Originally Posted by 4 Jaw Chuck
Crane Cams Article-Valve Spring Resonance: What it is and how it can be controlled!
Best description I could find that describes the function and application of the valve spring coil dampener. Here is the only advantage of the flat wound spring dampener as described in the article;
"One real plus of a damper used with a (single) coil spring is that if the spring should break, the damper acts as a safety to keep pressure on the retainer/lock package to prevent dropping the valve into the cylinder."
Kind of explains why they started using them on very early engines with poor quality spring wire, they would occasionally break and this was a safety device. Most engines today (except for heavy duty diesels) don't use them as the engine speed is never constant and loads on the engine isn't high enough which could cause spring surge situations.
People give lots of goofy reasons why engineers do things, in this case the flat wound damper is there for one purpose as its name implies.
It is a damper, it uses friction between itself and the spring, which is why it always has physical contact with the spring wire. It works in exactly the same way as friction shock absorber did back when they were used on suspension systems rather than contemporary hydraulic tubes. The friction between the elements disrupts the harmonic response of the spring which has nothing to do with being made from poorer or better materials. All springs have a harmonic response or beat frequency. For the valve train the beat frequency or some resonant of it would be hit when the actuation rate based on engine speed happens to coincide the springs natural frequency. The damper coil is put there to change the springs natural frequency, which was usually found by test but today more commonly by digital analysis, to be within the operating range of the engine. Such frequency responses in the spring are simply the result of high RPM operation of the engine, these frequencies and their resonant responses can occur anywhere within an engine's operating RPM range. The masses of the valve, keeper, locks, rocker, pushrod, and lifter also affect the harmonic response of the spring. So does the dynamics of the cam lobe, its shape, timing, and lift.
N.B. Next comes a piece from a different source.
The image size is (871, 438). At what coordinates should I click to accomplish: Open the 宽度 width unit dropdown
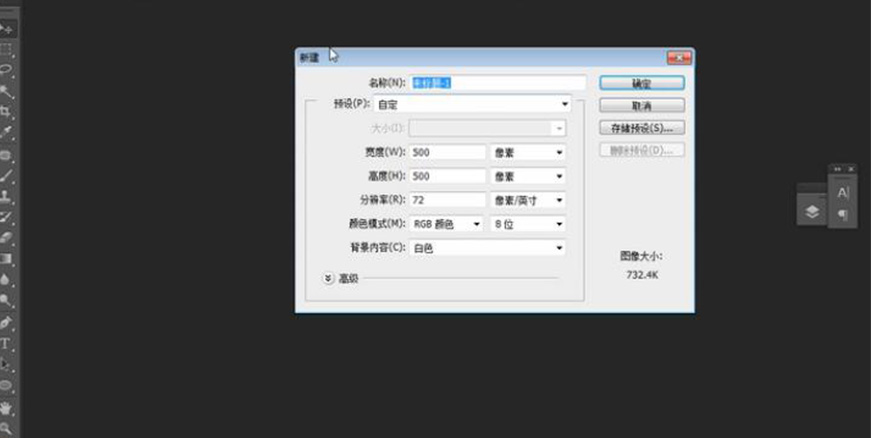pyautogui.click(x=528, y=152)
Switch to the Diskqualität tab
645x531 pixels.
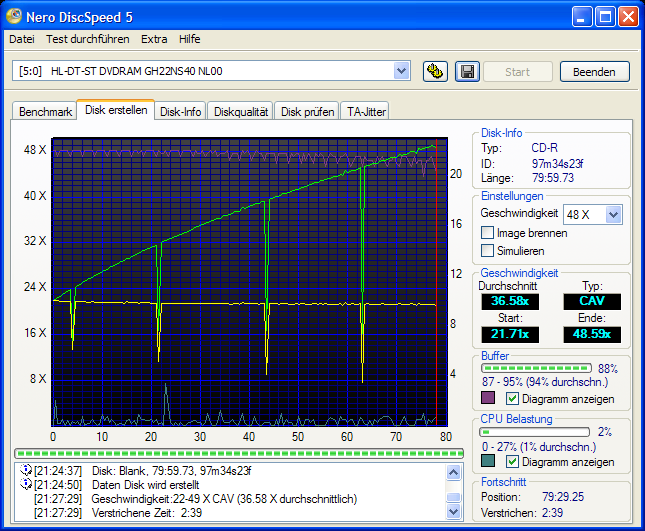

So the flat wound damper is a simple device that changes the spring's natural frequency so that it doesn't develop harmonic responses within the anticipated operating range of the engine's valve train. Changes to the afore mentioned components and the engine's operating RPM range will change the installed springs harmonic response.
For the average engine builder, this extent of engineering analysis required to understand spring harmonic response is simply beyond their capabilities, if they even understand this stuff exists. We, therefore, are dependent upon the cam manufacturer's recommendations as to which springs to use. Unfortunately, many people choose this as a place to save money when buying a cam which often gets them into a lot of trouble. Needless to say the professional race engine builders spend a lot of time on this as the average solution used for street and occasional race engines of stiffer and stiffer springs is an insufficient solution for guys who earn their living racing.
I suppose dampers could be a last ditch device to prevent a valve from dropping too far if a spring broke, but usually when a coil breaks the valve only drops the distance of the coil to coil clearance of one coil, which usually is not far enough into the cylinder to interfere with the piston. Although I'll give it that in really high strung engine's I've seen springs practically disintegrate, but on the street or with the occasional racer such incidents are rather rare.